[Freeipa-devel] [PATCH] 1031 run cleanallruv task

Rob Crittenden rcritten at redhat.com
Fri Aug 24 17:19:26 UTC 2012


Martin Kosek wrote:
> On 07/05/2012 08:39 PM, Rob Crittenden wrote:
>> Martin Kosek wrote:
>>> On 07/03/2012 04:41 PM, Rob Crittenden wrote:
>>>> Deleting a replica can leave a replication vector (RUV) on the other servers.
>>>> This can confuse things if the replica is re-added, and it also causes the
>>>> server to calculate changes against a server that may no longer exist.
>>>>
>>>> 389-ds-base provides a new task that self-propogates itself to all available
>>>> replicas to clean this RUV data.
>>>>
>>>> This patch will create this task at deletion time to hopefully clean things up.
>>>>
>>>> It isn't perfect. If any replica is down or unavailable at the time the
>>>> cleanruv task fires, and then comes back up, the old RUV data may be
>>>> re-propogated around.
>>>>
>>>> To make things easier in this case I've added two new commands to
>>>> ipa-replica-manage. The first lists the replication ids of all the servers we
>>>> have a RUV for. Using this you can call clean_ruv with the replication id of a
>>>> server that no longer exists to try the cleanallruv step again.

» DATA EXCERPTS:
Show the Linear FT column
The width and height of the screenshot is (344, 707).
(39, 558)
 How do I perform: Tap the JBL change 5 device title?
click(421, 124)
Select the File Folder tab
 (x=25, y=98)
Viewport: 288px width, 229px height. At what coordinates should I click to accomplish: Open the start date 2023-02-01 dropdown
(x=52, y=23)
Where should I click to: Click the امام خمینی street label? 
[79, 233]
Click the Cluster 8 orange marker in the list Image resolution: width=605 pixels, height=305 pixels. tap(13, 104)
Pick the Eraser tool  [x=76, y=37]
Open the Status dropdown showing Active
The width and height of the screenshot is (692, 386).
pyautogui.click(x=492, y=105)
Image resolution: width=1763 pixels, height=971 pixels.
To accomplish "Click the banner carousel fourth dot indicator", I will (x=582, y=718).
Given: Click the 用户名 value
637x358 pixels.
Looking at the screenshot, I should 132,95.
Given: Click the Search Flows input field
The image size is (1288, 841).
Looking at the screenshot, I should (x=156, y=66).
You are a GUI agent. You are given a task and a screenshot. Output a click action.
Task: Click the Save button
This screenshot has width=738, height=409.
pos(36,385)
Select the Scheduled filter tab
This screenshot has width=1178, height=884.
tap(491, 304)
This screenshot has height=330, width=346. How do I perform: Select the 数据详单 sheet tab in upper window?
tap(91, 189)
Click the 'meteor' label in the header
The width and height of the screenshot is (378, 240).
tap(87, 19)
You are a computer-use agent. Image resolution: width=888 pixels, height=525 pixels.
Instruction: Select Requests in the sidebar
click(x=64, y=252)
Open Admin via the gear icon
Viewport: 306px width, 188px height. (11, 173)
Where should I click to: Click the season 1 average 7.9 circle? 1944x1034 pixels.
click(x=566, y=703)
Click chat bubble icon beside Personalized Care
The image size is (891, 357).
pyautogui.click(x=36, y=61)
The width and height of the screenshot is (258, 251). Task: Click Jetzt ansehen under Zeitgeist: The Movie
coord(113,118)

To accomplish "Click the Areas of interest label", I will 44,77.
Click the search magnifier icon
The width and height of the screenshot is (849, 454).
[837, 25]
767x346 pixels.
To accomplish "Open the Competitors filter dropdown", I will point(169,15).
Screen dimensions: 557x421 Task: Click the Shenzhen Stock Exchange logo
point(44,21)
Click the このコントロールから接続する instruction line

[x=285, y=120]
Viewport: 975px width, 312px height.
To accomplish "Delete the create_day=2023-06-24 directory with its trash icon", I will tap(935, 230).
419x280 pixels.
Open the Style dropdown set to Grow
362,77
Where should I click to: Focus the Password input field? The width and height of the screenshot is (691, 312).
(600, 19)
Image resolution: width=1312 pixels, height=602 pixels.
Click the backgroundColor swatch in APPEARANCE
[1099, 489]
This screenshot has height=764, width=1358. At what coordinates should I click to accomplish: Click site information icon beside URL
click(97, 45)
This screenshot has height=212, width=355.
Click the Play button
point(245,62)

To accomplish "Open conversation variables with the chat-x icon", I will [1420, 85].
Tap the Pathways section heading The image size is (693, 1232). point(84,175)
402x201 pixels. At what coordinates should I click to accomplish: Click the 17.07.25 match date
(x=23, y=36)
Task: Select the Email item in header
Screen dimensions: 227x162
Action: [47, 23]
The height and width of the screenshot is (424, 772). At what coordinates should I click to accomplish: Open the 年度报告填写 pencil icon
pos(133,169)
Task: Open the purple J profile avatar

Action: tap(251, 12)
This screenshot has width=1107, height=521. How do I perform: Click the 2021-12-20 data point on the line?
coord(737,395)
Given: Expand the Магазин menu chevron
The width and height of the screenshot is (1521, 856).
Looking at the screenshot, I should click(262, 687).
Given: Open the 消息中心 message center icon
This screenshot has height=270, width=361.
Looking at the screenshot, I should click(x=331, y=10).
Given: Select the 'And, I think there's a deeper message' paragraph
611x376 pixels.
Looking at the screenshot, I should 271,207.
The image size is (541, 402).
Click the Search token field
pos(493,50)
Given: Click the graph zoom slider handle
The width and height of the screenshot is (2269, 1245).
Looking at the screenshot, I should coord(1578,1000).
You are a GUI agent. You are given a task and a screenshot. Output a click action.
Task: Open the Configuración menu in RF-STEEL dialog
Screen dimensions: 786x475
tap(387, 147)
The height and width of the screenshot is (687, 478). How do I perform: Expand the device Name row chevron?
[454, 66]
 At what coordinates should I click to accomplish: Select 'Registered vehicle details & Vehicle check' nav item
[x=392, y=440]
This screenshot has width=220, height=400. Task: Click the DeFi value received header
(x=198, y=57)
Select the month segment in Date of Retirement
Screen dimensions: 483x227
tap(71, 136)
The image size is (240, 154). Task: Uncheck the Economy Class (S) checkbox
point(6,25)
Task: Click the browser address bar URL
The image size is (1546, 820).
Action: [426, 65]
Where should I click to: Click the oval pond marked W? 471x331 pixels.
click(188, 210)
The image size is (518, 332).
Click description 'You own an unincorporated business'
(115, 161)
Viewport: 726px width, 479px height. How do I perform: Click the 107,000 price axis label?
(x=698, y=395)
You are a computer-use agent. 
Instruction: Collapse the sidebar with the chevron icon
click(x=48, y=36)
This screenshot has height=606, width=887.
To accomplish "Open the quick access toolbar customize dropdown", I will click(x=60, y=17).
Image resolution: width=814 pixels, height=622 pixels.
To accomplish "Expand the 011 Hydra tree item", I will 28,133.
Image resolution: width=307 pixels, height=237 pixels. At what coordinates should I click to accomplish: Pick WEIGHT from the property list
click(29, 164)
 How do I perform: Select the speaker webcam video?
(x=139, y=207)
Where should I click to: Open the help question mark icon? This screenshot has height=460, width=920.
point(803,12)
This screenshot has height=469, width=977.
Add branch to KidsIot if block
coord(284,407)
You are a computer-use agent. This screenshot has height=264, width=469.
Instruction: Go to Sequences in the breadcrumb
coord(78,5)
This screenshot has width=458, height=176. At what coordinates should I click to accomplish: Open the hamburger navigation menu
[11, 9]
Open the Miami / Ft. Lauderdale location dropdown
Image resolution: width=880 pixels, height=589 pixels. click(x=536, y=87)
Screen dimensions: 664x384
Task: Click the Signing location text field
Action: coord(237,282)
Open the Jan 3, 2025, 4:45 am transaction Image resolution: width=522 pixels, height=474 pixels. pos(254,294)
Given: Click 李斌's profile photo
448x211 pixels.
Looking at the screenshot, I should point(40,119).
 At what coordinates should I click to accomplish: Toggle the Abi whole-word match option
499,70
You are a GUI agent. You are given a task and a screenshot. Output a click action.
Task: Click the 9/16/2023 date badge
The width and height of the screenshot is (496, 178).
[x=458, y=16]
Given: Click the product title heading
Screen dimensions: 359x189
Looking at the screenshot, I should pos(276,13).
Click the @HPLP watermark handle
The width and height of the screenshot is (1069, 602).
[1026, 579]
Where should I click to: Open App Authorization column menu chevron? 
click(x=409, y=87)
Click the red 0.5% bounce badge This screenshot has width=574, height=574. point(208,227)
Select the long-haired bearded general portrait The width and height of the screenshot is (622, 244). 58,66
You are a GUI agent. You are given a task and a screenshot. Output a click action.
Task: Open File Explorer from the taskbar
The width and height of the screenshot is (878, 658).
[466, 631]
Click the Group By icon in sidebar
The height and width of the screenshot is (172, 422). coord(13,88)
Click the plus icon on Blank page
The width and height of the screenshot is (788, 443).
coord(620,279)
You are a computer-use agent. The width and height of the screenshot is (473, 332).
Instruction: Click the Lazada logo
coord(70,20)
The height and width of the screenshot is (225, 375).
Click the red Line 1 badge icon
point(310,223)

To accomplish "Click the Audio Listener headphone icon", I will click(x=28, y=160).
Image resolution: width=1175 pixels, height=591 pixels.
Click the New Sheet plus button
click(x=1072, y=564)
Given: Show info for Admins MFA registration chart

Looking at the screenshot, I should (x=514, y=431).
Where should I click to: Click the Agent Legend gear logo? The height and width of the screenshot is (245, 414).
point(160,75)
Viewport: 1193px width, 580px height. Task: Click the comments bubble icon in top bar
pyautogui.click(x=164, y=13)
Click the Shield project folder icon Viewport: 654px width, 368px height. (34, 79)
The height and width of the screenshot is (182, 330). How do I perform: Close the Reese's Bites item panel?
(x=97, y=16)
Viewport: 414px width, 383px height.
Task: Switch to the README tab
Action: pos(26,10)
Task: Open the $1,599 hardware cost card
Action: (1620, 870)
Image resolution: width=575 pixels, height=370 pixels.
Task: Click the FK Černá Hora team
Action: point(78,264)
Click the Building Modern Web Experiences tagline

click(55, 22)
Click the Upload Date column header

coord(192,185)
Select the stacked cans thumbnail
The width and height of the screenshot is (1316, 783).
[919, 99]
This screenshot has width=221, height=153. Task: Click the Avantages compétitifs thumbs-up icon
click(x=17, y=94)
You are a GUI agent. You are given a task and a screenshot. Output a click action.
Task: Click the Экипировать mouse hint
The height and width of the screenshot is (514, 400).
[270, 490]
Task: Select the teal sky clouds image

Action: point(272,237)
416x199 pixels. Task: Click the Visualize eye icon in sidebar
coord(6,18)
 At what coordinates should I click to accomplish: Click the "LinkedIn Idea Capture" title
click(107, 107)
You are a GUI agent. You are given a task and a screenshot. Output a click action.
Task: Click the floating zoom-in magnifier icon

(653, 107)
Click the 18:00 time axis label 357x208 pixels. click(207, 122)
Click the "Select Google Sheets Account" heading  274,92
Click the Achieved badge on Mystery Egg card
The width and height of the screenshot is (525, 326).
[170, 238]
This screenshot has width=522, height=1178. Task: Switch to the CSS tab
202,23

» TO BE DONE: Transcribe everything in the cleanallruv patch discussion above from "[Freeipa-devel] [PATCH] 1031" down to "the other servers.".

» WRITTEN ANSWER:
[Freeipa-devel] [PATCH] 1031 run cleanallruv task

Rob Crittenden rcritten at redhat.com
Fri Aug 24 17:19:26 UTC 2012


Martin Kosek wrote:
> On 07/05/2012 08:39 PM, Rob Crittenden wrote:
>> Martin Kosek wrote:
>>> On 07/03/2012 04:41 PM, Rob Crittenden wrote:
>>>> Deleting a replica can leave a replication vector (RUV) on the other servers.